Still, as far as we can tell, Oakland trio Judgement Day is the first band to lay claim to the title of "string metal."
Playing intense, technical, instrumental heavy metal without the help of a single guitar, Judgement Day's Anton Patzner (violin), Lewis Patzner (cello) and Jon Bush (drums) push the limits of what acoustic stringed instruments can do. They layer on the riffs like Megadeth's Marty Friedman does, but they also go full-throttle psychedelic, turning a chamber session into a heady raga. Whichever way they tweak their sound, they always shred.
Patzner explains that the sound grew out of some time spent busking with Lewis, his brother, in Berkeley.
"We started the band playing on the street," he recalls, speaking by phone from a tour rest stop. "It kind of evolved as a street-crowd-pleaser kind of thing. The louder we played and the more we jumped around, did kicks or rock 'n' roll moves, the more money we made."
Yet Patzner is quick to clarify that, in spite of the genre name, the group's biggest influences are predominantly in hardcore punk. ("String hardcore" doesn't have quite the same ring to it.)
"I used to go to hardcore shows in Santa Cruz," Patzner says. "It's a really cool scene. I'd go to house shows, or there was this classroom where I'd go see hardcore bands like Plot to Blow Up the Eiffel Tower and Akimbo. It was my favorite thing to do. And I really wanted to be in a band like that but I play violin.
"Really, our influences are more hardcore than metal," he adds. "We just call it metal."
The band's new album, Polar Shift, is a significant departure from the trio's methods on previous albums. On 2010's Peacocks / Pink Monsters, the Patzner brothers fed their instruments through effects pedals, distorting and tweaking their sounds into unrecognizable noises and textures. By comparison, Polar Shift finds them emphasizing the natural sounds of their instruments.
For an album that strips away the most metal elements of the band's sound, however, Polar Shift still shreds pretty hard. Songs like "Ghost Hunt" and "Common Denominator" are built on intricate harmonies and aggressive rhythms, and the intensity rarely lets up.

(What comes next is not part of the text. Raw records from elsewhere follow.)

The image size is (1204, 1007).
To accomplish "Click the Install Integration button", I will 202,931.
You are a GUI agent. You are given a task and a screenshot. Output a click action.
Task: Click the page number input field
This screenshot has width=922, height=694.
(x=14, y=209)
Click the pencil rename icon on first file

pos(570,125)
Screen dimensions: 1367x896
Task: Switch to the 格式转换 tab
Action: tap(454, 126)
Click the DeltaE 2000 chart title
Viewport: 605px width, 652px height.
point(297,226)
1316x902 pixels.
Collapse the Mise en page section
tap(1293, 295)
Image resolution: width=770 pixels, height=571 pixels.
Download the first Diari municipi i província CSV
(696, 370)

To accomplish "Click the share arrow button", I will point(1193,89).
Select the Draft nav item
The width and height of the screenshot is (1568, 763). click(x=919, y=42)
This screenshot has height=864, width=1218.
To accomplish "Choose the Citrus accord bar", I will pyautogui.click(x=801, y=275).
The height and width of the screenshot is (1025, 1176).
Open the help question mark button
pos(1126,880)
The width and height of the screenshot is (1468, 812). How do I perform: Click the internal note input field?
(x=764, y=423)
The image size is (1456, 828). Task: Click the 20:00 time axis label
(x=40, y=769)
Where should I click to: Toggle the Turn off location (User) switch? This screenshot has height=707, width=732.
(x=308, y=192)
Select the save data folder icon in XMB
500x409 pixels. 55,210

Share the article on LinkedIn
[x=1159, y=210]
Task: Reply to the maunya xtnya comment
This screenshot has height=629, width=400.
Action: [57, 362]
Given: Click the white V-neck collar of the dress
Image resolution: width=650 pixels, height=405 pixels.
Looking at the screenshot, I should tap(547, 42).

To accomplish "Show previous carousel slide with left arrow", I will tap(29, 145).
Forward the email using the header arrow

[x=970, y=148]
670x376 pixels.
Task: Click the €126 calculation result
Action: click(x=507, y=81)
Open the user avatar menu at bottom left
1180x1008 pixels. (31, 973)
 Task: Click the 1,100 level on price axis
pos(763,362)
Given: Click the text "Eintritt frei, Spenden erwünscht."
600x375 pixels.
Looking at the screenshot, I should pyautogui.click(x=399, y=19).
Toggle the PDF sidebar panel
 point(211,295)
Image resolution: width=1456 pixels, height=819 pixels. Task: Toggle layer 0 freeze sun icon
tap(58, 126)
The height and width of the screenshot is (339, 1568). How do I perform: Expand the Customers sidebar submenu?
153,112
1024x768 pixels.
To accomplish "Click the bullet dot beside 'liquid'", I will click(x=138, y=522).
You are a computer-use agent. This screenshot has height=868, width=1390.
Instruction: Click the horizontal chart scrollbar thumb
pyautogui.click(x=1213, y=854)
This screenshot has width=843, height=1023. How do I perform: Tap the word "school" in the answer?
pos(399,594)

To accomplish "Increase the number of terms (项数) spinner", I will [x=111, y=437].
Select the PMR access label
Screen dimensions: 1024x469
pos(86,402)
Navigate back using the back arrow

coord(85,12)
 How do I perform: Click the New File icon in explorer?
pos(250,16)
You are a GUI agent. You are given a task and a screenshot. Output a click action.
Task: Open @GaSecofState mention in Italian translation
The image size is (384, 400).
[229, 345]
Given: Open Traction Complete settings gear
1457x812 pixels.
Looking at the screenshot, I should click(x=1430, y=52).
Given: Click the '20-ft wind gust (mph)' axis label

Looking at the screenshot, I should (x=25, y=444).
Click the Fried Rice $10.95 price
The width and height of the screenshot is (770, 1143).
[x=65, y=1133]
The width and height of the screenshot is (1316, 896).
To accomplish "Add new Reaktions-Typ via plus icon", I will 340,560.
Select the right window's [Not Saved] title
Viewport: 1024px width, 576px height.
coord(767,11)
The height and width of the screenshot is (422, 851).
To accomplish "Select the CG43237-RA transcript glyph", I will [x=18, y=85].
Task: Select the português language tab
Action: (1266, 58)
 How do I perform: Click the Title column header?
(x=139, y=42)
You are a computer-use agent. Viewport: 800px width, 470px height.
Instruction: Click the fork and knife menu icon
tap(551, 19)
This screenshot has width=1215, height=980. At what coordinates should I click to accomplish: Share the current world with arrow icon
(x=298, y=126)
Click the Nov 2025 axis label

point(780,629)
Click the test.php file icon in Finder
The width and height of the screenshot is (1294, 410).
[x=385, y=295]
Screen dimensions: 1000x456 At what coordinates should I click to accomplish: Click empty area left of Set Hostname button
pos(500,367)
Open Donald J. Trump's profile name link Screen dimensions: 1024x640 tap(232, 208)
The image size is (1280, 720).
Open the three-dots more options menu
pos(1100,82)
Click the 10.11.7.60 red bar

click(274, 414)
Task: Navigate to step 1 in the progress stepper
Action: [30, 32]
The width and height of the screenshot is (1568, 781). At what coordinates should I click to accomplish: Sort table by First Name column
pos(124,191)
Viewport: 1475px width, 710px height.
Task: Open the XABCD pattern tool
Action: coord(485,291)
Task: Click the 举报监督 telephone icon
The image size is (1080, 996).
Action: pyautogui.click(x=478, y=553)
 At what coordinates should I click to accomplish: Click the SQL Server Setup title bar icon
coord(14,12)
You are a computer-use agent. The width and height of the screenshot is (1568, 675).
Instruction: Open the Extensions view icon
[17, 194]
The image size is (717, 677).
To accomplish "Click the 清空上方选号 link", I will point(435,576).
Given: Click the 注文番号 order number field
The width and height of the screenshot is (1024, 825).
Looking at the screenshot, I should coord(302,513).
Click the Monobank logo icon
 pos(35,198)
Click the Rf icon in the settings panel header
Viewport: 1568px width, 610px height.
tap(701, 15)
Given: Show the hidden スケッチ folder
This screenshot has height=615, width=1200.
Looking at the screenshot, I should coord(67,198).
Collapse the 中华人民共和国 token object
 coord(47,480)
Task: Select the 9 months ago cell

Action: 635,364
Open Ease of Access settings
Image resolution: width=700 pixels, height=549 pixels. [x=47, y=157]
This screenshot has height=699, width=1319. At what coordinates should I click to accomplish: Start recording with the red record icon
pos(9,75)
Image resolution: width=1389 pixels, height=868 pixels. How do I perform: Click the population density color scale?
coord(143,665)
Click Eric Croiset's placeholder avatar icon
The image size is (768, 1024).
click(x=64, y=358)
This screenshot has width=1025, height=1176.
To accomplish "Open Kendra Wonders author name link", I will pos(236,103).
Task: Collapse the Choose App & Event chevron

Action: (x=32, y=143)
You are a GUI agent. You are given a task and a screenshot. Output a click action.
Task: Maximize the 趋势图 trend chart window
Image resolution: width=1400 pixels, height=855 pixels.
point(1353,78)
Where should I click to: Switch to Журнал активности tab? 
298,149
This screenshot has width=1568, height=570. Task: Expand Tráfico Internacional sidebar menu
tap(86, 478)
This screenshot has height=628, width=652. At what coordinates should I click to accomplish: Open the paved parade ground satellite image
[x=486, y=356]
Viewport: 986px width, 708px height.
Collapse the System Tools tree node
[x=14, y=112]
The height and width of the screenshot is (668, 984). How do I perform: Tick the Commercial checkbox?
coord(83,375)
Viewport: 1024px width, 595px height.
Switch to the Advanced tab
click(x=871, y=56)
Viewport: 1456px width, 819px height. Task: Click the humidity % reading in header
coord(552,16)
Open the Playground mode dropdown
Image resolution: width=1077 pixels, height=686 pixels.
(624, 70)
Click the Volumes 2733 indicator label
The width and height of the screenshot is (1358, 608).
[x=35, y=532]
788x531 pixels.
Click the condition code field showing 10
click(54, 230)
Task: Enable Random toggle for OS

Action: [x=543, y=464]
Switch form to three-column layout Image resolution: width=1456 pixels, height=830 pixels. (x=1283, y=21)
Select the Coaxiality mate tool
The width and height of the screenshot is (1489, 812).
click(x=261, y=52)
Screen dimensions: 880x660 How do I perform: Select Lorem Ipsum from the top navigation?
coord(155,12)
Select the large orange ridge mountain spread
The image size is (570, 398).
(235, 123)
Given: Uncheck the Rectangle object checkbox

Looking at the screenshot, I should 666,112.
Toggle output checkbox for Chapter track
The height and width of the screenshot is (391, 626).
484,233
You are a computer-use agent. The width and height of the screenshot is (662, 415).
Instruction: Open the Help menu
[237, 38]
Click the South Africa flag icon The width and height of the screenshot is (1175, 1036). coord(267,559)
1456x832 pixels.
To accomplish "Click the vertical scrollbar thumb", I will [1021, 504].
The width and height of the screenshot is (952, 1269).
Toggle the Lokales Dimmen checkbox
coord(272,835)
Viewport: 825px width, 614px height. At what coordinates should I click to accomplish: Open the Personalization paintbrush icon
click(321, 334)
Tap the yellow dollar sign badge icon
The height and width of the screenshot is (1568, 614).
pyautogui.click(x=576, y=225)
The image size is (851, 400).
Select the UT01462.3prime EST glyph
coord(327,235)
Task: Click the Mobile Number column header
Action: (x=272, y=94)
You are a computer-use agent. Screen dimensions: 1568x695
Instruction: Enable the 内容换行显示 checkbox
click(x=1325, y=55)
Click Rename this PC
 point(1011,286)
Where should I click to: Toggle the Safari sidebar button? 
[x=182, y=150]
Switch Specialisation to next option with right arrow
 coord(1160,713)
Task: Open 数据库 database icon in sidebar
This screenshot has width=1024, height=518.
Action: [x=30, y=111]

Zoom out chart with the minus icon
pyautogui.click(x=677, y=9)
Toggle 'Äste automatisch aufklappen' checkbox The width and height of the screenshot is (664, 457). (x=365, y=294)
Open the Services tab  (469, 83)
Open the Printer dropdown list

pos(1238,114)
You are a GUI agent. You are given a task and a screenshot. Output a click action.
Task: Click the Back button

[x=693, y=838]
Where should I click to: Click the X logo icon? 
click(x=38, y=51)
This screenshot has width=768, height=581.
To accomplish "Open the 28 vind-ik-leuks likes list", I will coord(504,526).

Patzner says they challenged themselves to stay fierce without falling back on effects.
"Every record is an experiment to see how cool of a record we can make with just violin, cello and drums," he says. "We wanted to try just actual violin, cello tones, and make it as live as possible. ... On our other records, you can't really tell we're playing violin and cello. They sound like guitars or—you can't really tell what they are."
The Patzners grew up in a musical household. Their parents are both classical musicians and music teachers, and younger brother Graham is the songwriter and frontman of Bay Area folk-rock outfit Whiskerman. In 2007, Lewis earned his degree in cello performance from the Peabody Conservatory of Music in Baltimore.
Despite the talented bloodline and level of musical accomplishment in the band, Judgement Day rarely rehearse. They take a loose approach to developing songs, which mostly grow out of a road-testing phase.
"We don't really need to practice unless we're working on material," Patzner says. "I'm a big proponent of going on the road and beta-testing the material. The songs all evolve on the road. They're not really that complicated."
The atypical nature of Judgement Day's music has found them playing to a wide variety of audiences, opening for the warm-and-fuzzy indie-pop duo Mates of State, but also the modern progressive rockers Dredg. Some people don't know quite what to expect when watching the band for the first time, but Patzner says they're up won over by the end of the set.
"A bunch of people will come up to us and say, I've never seen anything like that' or, I dunno man, I thought that was gonna be lame, but it was awesome,'" he says. "Some people don't want to like us, but then they do."
As Judgement Day tackle new musical challenges, their status as a string-metal band—solidified by their web address, stringmetal.com—becomes less of a wholly encompassing part of their identity. But they're not likely to mellow out anytime soon.
The term "was appropriate at first, because our first album was a lot more metal," Patzner says. "I wouldn't say we make metal anymore, though.
"We should probably get a new URL."
Judgement Day play with Pinback at House of Blues on Friday, Feb. 1.